## Task directions
In this exercise, the entries below include pictures. Repeat exactly the lines from the line with "Buying in Port" to the line with "Description [tab] (56, 565)", including both, but without the pictures.

## Data supplied
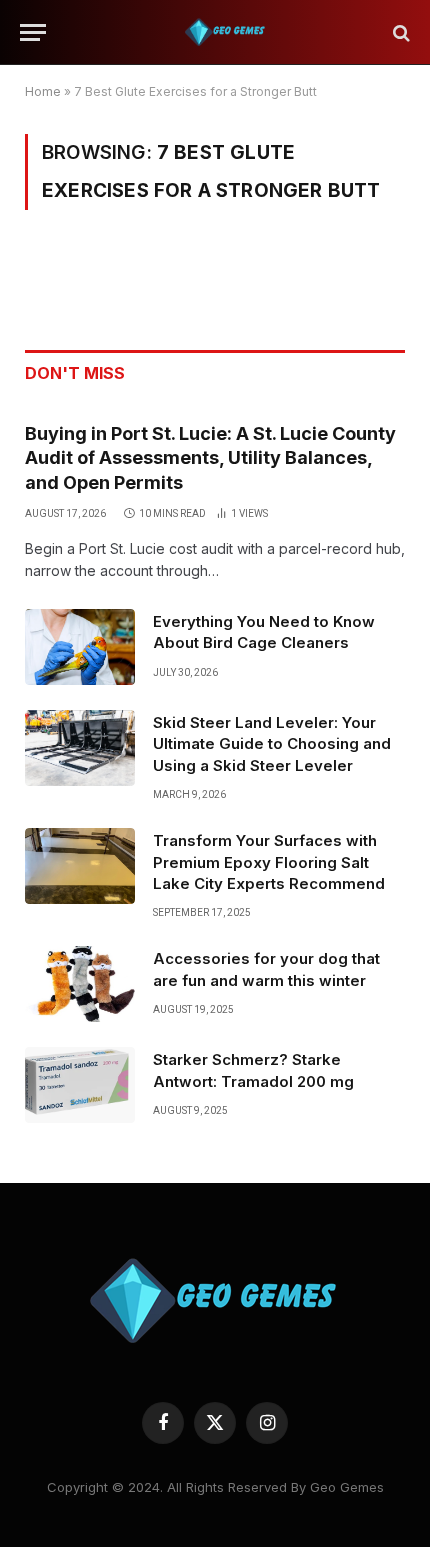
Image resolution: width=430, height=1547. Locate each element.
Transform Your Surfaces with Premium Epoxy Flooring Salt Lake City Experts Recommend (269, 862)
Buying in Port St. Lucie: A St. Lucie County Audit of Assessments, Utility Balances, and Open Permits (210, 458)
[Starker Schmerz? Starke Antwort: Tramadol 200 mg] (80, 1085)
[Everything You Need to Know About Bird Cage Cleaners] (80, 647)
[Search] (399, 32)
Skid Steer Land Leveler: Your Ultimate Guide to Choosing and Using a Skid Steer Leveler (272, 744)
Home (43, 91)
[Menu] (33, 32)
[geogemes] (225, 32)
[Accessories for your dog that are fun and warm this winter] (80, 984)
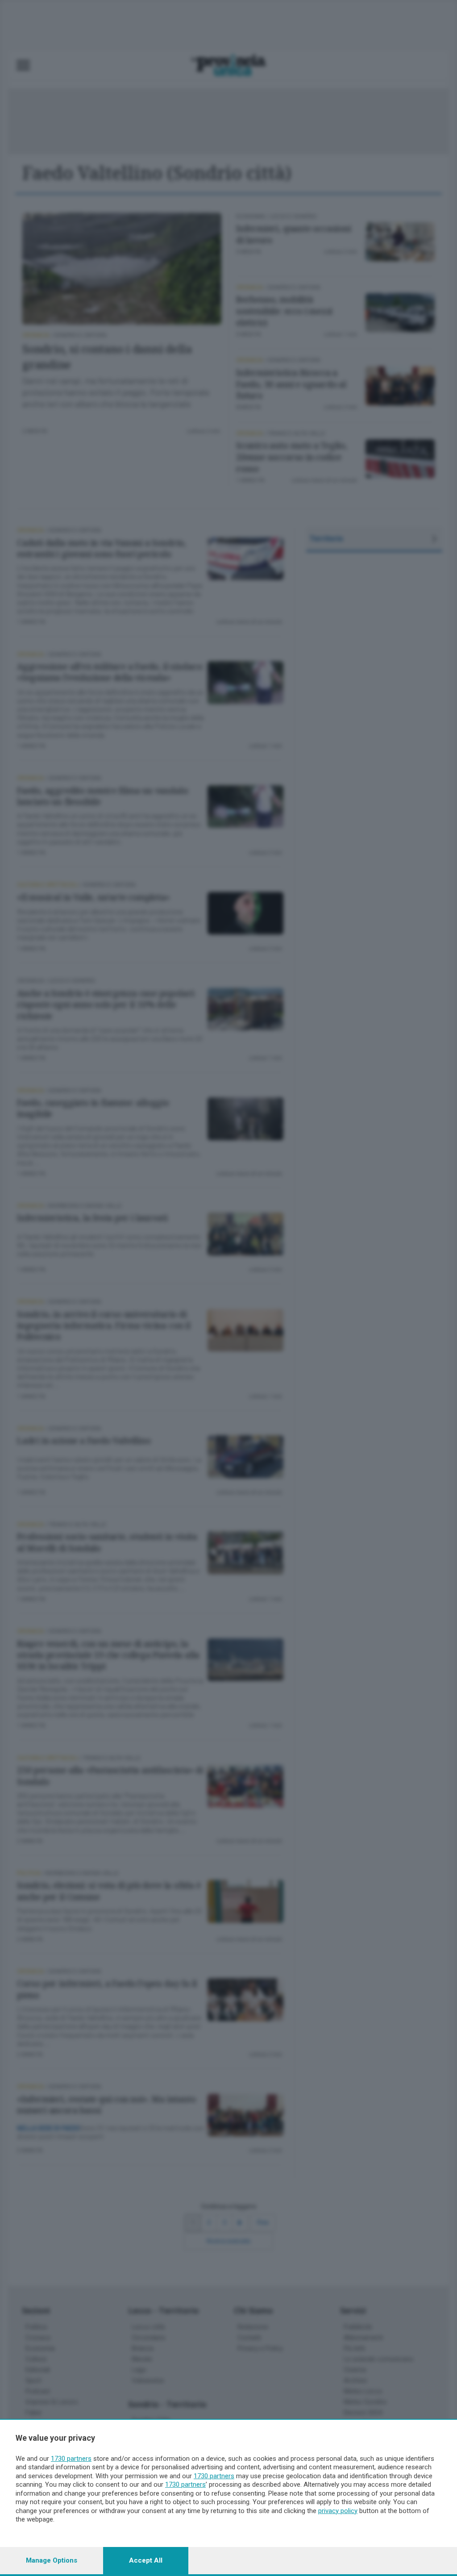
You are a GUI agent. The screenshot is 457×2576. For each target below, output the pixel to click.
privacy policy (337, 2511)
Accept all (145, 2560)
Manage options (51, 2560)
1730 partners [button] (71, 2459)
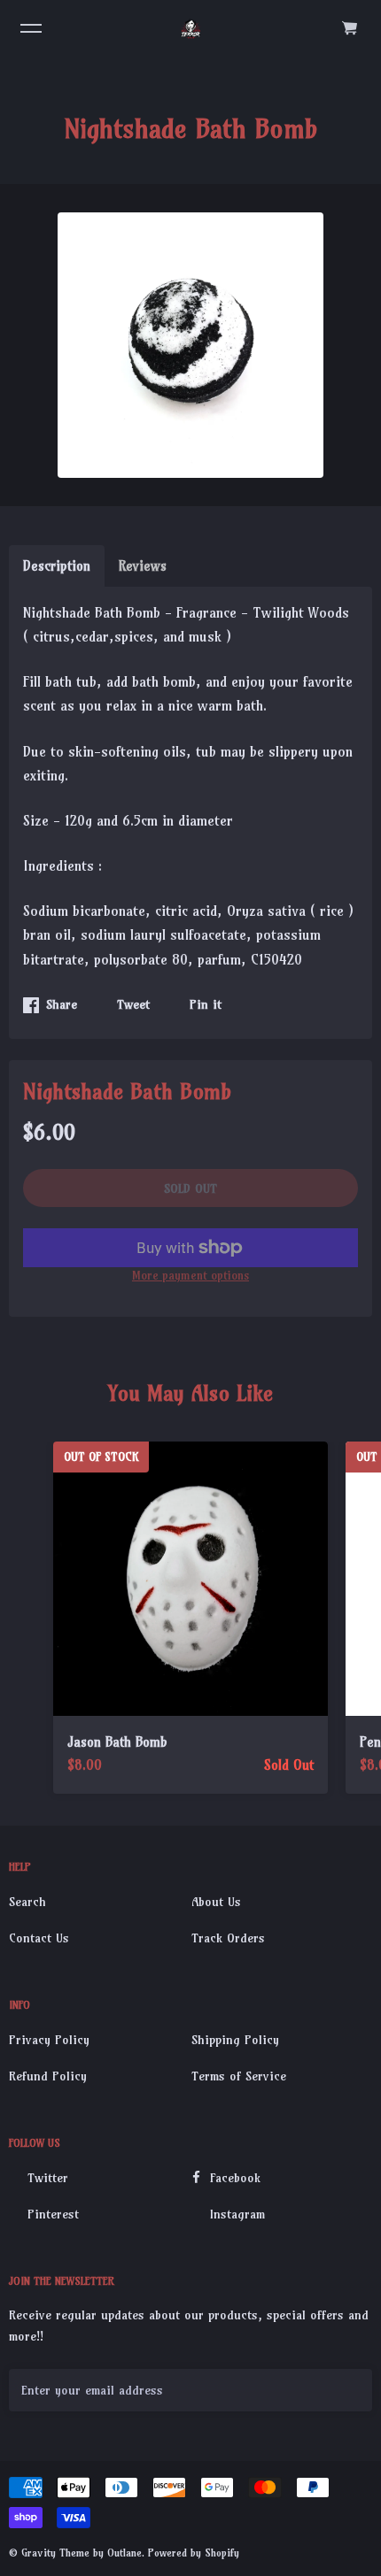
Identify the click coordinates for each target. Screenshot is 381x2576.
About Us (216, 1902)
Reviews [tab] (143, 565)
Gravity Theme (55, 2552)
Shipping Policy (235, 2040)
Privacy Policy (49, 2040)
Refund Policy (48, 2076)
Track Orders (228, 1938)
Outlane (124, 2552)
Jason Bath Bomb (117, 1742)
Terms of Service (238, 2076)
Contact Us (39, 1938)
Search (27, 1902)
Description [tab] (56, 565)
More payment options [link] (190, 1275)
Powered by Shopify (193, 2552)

## Result of this task
Buying in Port St. Lucie: A St. Lucie County Audit of Assessments, Utility Balances, and Open Permits (210, 458)
[Starker Schmerz? Starke Antwort: Tramadol 200 mg] (80, 1085)
[Everything You Need to Know About Bird Cage Cleaners] (80, 647)
[Search] (399, 32)
Skid Steer Land Leveler: Your Ultimate Guide to Choosing and Using a Skid Steer Leveler (272, 744)
Home (43, 91)
[Menu] (33, 32)
[geogemes] (225, 32)
[Accessories for your dog that are fun and warm this winter] (80, 984)
You are a GUI agent. The screenshot is 457×2576. For each target below, output the pixel to click.
privacy policy (337, 2511)
Accept all (145, 2560)
Manage options (51, 2560)
1730 partners [button] (71, 2459)
Identify the click coordinates for each target. Screenshot is 381x2576.
About Us (216, 1902)
Reviews [tab] (143, 565)
Gravity Theme (55, 2552)
Shipping Policy (235, 2040)
Privacy Policy (49, 2040)
Refund Policy (48, 2076)
Track Orders (228, 1938)
Outlane (124, 2552)
Jason Bath Bomb (117, 1742)
Terms of Service (238, 2076)
Contact Us (39, 1938)
Search (27, 1902)
Description [tab] (56, 565)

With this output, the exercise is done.